The blackbox that we will examine is a Stable Causal Linear Time Invariant System (LTI). Most of the practical systems can be modeled as LTI systems or at least approximated by one around nominal operating point. Examples are include stereo engineering to counter the effect of a stadium on the music, or process control engineering in chemical plants.
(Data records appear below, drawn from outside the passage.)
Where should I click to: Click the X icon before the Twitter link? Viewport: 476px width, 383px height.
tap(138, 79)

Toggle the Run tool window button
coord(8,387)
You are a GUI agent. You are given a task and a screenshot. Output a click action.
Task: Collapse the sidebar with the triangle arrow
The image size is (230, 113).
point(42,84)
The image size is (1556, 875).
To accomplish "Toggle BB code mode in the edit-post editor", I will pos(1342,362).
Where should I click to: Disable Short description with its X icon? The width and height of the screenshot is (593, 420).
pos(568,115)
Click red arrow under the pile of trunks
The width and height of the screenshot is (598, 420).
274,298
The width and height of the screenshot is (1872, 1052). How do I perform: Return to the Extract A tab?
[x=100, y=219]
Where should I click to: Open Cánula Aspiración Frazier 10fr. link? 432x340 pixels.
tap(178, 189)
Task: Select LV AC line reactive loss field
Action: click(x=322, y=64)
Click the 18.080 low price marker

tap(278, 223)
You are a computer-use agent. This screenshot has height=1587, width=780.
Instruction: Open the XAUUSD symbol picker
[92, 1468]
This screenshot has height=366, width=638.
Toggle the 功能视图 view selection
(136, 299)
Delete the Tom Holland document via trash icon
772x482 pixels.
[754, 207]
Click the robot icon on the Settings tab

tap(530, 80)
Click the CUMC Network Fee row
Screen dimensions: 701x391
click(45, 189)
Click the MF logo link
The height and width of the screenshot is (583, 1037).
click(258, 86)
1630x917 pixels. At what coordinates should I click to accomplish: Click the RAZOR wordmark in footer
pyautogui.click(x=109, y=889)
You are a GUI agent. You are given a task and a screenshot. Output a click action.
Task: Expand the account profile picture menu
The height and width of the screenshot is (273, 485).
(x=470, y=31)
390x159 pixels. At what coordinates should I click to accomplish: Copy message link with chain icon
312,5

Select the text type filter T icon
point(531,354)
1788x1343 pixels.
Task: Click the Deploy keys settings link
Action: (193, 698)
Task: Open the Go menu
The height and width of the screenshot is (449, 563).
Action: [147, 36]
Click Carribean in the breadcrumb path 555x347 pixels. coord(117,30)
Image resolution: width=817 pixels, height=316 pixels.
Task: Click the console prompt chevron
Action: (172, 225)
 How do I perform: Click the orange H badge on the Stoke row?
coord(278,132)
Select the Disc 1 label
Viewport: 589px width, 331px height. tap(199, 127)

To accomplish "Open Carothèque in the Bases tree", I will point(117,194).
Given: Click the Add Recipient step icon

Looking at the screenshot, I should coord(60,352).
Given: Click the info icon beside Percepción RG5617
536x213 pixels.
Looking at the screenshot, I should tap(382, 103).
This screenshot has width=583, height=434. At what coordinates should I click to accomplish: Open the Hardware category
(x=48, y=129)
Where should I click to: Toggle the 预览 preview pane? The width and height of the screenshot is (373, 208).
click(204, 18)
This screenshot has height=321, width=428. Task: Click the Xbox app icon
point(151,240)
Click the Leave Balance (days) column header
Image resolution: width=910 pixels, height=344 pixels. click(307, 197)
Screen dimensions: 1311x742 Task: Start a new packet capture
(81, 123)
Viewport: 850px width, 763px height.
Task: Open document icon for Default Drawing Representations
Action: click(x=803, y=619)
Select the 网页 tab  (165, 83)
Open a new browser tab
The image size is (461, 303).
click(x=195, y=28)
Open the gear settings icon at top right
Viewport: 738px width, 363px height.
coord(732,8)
The relation between the causal LTI system \(L\), its input \(x[n]\) and output \(y[n]\) can be expressed as

$$ y[n]=\color{purple}{L\Big(\color{black}{x[n]}\Big)} \label{eq:ynLx} $$


Before we start exploring the properties of stable causal LTI systems, let’s take a moment to define what a stable causal LTI system is.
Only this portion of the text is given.